EXERCISE BRIEF >>
Only the final stretch of the data is wanted: reproduce the line containing "Where should I click to: Open the Webカメラ" and each line after it, exactly.

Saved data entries
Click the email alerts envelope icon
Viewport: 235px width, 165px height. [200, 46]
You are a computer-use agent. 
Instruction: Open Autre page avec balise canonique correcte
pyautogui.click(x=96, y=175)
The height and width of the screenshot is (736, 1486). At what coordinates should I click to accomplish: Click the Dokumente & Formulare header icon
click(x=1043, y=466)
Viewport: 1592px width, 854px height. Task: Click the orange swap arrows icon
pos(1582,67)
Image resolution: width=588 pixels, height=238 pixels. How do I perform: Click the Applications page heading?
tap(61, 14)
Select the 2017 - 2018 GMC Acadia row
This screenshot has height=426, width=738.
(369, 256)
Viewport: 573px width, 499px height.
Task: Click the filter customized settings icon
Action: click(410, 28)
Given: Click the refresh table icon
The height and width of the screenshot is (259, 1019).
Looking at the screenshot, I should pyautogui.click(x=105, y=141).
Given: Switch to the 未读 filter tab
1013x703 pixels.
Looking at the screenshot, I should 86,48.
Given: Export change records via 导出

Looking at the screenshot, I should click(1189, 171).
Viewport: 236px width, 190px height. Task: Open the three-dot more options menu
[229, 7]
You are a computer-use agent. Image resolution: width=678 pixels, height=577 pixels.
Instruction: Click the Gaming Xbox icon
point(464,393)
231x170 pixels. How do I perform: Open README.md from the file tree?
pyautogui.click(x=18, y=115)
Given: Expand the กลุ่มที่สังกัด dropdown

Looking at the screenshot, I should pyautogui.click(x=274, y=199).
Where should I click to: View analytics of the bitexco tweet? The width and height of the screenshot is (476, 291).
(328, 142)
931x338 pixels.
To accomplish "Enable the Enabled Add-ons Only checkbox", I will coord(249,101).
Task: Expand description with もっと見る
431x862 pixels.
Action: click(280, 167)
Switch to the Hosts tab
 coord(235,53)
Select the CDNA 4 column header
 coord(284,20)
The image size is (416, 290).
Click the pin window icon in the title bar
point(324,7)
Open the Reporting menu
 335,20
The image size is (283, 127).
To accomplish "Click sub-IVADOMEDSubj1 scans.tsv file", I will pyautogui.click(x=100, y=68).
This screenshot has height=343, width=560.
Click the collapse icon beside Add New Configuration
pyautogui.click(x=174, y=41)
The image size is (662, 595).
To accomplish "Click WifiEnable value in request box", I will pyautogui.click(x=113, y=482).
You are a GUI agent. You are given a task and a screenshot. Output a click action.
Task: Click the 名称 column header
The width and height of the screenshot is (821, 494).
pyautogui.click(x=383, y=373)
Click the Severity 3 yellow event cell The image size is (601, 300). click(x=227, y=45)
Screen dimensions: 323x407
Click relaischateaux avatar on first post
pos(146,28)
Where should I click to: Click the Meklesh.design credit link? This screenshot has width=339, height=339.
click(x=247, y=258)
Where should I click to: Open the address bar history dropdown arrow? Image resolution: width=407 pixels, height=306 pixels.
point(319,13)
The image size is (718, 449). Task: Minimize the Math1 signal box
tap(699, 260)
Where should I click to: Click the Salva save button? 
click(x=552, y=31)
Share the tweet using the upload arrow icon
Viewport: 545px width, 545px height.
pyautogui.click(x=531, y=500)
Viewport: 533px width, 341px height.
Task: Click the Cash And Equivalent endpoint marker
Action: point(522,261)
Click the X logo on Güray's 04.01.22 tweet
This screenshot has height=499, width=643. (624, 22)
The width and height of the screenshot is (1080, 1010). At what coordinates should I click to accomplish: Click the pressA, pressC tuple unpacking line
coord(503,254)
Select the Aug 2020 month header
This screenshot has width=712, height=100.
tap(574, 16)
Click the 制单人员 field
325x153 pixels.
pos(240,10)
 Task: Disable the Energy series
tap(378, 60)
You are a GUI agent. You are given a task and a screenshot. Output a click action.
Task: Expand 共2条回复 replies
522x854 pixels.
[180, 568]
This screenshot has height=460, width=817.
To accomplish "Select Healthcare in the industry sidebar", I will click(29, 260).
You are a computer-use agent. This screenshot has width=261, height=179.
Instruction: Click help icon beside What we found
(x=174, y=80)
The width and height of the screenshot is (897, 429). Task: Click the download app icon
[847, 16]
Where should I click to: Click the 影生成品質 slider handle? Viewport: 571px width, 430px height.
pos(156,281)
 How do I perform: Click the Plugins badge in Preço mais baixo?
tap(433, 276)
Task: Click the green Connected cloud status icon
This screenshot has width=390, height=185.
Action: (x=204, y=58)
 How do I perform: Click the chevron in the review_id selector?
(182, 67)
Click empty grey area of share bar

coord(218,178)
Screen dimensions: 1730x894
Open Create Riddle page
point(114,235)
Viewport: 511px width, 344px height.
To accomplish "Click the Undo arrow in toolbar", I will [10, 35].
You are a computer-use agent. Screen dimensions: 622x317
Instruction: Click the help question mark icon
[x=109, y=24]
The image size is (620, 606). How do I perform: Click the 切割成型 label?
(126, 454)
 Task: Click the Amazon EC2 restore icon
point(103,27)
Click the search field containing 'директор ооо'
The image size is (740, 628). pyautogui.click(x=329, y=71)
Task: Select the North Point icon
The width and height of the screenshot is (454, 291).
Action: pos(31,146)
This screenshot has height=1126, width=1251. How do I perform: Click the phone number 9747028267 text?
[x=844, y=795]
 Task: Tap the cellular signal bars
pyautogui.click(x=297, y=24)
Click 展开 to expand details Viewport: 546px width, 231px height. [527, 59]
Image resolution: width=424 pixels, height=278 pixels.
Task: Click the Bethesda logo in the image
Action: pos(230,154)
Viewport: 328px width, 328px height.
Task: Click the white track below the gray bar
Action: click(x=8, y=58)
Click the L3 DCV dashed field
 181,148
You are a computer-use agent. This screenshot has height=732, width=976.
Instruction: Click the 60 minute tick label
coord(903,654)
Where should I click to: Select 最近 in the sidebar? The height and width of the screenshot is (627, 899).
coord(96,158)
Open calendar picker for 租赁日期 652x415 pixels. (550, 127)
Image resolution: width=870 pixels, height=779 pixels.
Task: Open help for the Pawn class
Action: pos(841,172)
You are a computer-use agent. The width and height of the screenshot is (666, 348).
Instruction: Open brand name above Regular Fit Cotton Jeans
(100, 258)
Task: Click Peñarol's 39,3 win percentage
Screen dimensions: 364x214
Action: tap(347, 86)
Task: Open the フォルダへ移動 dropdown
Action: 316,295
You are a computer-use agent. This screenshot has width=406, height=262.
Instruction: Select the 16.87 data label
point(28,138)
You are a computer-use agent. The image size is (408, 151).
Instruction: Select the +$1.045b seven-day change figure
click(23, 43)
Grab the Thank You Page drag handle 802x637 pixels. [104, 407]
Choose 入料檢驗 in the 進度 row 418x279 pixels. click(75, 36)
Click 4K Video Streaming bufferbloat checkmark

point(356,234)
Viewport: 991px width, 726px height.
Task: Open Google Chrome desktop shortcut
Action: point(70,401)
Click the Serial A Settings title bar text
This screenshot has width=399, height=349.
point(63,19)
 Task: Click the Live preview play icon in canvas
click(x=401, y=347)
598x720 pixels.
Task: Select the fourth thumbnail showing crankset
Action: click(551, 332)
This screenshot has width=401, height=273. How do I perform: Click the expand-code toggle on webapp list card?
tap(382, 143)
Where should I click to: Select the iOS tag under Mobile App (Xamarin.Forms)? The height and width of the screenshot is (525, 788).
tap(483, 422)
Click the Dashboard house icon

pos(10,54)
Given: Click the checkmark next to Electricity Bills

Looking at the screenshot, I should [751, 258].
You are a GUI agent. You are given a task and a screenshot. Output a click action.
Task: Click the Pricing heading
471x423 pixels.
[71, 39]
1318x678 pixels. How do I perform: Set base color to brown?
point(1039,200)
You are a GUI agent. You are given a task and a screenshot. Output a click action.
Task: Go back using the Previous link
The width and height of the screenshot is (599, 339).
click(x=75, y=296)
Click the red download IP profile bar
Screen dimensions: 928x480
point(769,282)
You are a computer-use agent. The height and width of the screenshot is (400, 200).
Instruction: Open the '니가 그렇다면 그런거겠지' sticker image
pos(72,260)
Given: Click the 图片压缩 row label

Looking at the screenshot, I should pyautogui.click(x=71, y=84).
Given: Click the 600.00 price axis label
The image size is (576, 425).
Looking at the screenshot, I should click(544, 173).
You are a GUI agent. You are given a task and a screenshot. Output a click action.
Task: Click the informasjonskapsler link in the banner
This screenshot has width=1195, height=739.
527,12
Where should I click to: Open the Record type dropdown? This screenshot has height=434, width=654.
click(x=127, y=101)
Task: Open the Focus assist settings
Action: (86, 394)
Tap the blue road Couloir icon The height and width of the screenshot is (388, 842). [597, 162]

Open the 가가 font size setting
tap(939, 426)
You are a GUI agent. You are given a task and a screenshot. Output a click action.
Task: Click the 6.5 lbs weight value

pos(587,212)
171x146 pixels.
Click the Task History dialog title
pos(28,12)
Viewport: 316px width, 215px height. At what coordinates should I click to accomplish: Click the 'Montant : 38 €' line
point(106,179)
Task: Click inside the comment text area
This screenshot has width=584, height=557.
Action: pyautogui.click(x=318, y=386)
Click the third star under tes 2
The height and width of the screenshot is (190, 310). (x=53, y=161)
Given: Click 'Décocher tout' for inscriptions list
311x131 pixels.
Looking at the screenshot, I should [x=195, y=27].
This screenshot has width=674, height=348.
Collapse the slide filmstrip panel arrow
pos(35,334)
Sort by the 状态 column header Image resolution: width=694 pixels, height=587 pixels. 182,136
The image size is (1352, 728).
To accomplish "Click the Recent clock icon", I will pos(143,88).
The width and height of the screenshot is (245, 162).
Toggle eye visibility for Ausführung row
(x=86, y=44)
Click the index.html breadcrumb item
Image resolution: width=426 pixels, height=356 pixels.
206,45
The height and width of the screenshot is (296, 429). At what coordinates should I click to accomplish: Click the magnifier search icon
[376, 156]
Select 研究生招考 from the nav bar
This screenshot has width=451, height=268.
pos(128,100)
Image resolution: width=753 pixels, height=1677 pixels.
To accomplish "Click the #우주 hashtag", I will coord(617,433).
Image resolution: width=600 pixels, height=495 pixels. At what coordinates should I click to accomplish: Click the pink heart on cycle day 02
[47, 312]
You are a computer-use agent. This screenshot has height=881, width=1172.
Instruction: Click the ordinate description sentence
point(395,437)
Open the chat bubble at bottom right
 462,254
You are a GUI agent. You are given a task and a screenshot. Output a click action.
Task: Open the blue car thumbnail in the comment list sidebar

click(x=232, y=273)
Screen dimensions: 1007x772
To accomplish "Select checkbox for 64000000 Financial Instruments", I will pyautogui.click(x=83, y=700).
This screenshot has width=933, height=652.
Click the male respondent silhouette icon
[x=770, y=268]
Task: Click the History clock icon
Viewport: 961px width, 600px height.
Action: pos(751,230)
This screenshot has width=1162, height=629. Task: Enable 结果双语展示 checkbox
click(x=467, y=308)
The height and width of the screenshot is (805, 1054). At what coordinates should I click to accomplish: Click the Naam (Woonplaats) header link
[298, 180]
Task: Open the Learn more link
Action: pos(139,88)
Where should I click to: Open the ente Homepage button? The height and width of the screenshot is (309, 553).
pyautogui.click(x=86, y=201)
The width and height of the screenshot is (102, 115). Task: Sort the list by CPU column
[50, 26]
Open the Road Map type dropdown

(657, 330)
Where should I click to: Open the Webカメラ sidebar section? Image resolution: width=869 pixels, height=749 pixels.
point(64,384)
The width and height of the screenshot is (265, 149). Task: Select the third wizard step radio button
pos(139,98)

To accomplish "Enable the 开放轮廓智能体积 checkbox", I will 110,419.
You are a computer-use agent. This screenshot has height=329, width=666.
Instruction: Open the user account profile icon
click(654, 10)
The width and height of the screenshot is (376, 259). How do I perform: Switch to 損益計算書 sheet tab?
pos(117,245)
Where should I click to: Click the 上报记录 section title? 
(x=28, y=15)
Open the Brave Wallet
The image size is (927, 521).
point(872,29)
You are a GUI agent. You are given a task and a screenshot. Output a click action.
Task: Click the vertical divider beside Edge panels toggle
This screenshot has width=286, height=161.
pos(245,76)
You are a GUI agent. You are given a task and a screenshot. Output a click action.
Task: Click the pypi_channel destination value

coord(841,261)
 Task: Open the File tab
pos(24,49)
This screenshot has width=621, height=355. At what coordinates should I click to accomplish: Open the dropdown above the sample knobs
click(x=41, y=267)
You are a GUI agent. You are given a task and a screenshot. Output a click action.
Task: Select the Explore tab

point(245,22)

RESULT OF THE TASK >>
Where should I click to: Open the Webカメラ sidebar section? Image resolution: width=869 pixels, height=749 pixels.
point(64,384)
The width and height of the screenshot is (265, 149). Task: Select the third wizard step radio button
pos(139,98)

To accomplish "Enable the 开放轮廓智能体积 checkbox", I will 110,419.
You are a computer-use agent. This screenshot has height=329, width=666.
Instruction: Open the user account profile icon
click(654, 10)
The width and height of the screenshot is (376, 259). How do I perform: Switch to 損益計算書 sheet tab?
pos(117,245)
Where should I click to: Click the 上报记录 section title? 
(x=28, y=15)
Open the Brave Wallet
The image size is (927, 521).
point(872,29)
You are a GUI agent. You are given a task and a screenshot. Output a click action.
Task: Click the vertical divider beside Edge panels toggle
This screenshot has width=286, height=161.
pos(245,76)
You are a GUI agent. You are given a task and a screenshot. Output a click action.
Task: Click the pypi_channel destination value

coord(841,261)
 Task: Open the File tab
pos(24,49)
This screenshot has width=621, height=355. At what coordinates should I click to accomplish: Open the dropdown above the sample knobs
click(x=41, y=267)
You are a GUI agent. You are given a task and a screenshot. Output a click action.
Task: Select the Explore tab

point(245,22)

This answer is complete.